***** TEXTAUSZUG

Thomas Ruttig / SWP Berlin

Auch wenn sich Anschläge schlecht verhindern lassen. Wie sieht der strategische Kampf der Regierung gegen die Taliban aus?
Erstmal muss man sagen, dass sich die Taliban seit dem Abzug der meisten westlichen Kampftruppen reorganisiert haben. Und sie haben ihre territoriale Kontrolle ausdehnen können, auf heute 43 Prozent der Landesfläche. Mit einer Bevölkerung, die von 4,3 auf 8 Millionen gestiegen ist. Der afghanischen Regierung ist es trotz aller Anstrengungen nicht gelungen, die Initiative zurück zu gewinnen. Es gab ein paar sogenannte Säuberungsoperationen, aber meist reagiert sie eben nur. Ihre Special Forces, und das sind nur etwas mehr als 10.000 Leute, sind qualitativ gute Kämpfer, aber viel zu wenige und überbeansprucht. Es gibt 350.000 Soldaten und Polizisten, plus fast 100.000 Pro-Regierungs-Milizen. Aber verlassen kann man sich nur auf 10.000.

Wie ist die Rolle von Präsident Ashraf Ghani zu bewerten? Liegt es auch an ihm, dass es nicht so richtig vorangeht?

**********
***** DATENAUSZÜGE

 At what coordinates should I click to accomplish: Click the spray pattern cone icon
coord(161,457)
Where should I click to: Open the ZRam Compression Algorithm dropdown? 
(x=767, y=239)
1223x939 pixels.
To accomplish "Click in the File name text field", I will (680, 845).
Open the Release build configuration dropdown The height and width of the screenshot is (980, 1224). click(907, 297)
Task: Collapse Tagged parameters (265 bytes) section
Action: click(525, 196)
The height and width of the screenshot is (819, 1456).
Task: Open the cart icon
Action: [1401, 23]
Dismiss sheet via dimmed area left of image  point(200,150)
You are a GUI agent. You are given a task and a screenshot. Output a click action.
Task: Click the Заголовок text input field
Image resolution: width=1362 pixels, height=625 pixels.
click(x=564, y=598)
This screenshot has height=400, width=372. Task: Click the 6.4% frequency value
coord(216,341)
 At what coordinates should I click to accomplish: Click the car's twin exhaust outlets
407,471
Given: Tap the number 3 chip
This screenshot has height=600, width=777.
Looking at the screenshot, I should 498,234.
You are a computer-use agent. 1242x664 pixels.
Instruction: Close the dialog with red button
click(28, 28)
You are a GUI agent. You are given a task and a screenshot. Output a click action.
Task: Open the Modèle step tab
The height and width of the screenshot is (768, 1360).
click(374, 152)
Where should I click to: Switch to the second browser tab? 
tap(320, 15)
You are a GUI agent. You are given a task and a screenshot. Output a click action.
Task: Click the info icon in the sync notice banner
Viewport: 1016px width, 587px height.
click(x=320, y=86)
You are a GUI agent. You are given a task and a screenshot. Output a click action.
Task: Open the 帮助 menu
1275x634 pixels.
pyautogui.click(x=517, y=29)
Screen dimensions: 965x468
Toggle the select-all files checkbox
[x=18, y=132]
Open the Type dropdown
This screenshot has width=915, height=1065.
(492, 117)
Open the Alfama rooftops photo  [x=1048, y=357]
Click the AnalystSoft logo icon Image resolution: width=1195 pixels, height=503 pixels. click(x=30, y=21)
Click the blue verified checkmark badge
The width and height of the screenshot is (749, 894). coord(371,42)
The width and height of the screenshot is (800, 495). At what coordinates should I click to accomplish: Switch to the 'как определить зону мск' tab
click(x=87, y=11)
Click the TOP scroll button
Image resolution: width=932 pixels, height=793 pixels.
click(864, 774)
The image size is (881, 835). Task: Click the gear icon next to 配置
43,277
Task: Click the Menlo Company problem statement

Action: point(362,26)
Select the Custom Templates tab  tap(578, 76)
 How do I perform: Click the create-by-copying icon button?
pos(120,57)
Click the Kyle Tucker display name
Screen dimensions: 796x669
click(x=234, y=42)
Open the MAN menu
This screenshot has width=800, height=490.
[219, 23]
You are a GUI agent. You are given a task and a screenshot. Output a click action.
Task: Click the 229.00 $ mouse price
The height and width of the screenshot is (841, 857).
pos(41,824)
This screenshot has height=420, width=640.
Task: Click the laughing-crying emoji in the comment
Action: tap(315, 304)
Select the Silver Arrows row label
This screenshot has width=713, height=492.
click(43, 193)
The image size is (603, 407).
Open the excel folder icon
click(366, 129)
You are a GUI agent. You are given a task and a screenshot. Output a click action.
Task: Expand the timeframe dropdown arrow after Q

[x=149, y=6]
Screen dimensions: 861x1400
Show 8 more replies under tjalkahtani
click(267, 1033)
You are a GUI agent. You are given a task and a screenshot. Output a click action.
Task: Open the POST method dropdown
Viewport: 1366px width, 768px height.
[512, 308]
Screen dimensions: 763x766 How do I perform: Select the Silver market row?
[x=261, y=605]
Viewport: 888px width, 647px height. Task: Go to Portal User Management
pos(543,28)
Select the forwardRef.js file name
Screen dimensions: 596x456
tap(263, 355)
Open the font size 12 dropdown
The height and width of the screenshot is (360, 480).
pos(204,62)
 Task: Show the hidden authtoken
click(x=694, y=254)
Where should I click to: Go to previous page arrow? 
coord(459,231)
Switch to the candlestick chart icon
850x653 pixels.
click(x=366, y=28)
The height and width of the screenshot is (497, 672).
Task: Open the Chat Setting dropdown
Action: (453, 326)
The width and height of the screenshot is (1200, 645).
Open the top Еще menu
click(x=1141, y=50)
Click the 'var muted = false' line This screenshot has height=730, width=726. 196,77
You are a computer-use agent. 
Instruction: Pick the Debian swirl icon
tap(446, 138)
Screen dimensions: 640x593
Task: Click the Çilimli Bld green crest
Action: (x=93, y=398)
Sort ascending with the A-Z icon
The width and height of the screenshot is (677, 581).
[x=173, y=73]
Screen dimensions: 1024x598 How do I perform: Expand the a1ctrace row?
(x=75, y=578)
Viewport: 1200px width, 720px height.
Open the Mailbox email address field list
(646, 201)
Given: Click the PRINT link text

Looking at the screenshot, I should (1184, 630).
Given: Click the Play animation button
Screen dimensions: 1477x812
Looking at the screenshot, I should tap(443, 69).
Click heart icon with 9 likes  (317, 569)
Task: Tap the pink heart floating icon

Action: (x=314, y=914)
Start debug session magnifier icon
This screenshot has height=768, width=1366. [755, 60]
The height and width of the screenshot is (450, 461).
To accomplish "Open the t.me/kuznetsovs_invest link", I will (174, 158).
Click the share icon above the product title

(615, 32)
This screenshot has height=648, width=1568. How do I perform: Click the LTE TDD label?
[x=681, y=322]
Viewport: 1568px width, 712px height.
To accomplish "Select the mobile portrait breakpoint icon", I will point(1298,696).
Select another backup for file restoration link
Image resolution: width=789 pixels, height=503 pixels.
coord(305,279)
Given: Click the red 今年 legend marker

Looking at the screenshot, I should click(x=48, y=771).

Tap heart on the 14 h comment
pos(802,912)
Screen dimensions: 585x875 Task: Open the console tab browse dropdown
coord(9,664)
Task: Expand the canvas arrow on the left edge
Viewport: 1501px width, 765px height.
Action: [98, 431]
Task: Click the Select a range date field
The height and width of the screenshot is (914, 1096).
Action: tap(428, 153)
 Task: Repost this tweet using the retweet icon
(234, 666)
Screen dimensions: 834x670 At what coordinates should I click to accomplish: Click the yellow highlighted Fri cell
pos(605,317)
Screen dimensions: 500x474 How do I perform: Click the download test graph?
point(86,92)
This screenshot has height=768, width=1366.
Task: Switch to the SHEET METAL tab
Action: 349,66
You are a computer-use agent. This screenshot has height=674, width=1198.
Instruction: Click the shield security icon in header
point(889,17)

**********

> ARBEITSAUFTRAG A: Auf wie viel Prozent der Landesfläche haben die Taliban ihre territoriale Kontrolle laut dem Textauszug ausgedehnt?
> ARBEITSAUFTRAG B: Geben Sie den Absatz des Textauszugs, der mit „Erstmal muss man sagen“ beginnt, als Stichpunktliste wieder. Seine wesentlichen Fakten müssen erhalten bleiben.

> LÖSUNG A: Auf 43 Prozent der Landesfläche.

> LÖSUNG B:
- Seit dem Abzug der meisten westlichen Kampftruppen haben sich die Taliban reorganisiert.
- Sie kontrollieren heute 43 Prozent der Landesfläche. Die Bevölkerung in diesen Gebieten ist von 4,3 auf 8 Millionen gestiegen.
- Die afghanische Regierung hat die Initiative trotz aller Anstrengungen nicht zurückgewonnen. Abgesehen von einigen Säuberungsoperationen reagiert sie meist nur.
- Ihre Special Forces umfassen nur etwas mehr als 10.000 Leute. Sie sind gute Kämpfer, aber zu wenige und überbeansprucht.
- Es gibt 350.000 Soldaten und Polizisten sowie fast 100.000 Pro-Regierungs-Milizen. Verlassen kann man sich aber nur auf 10.000.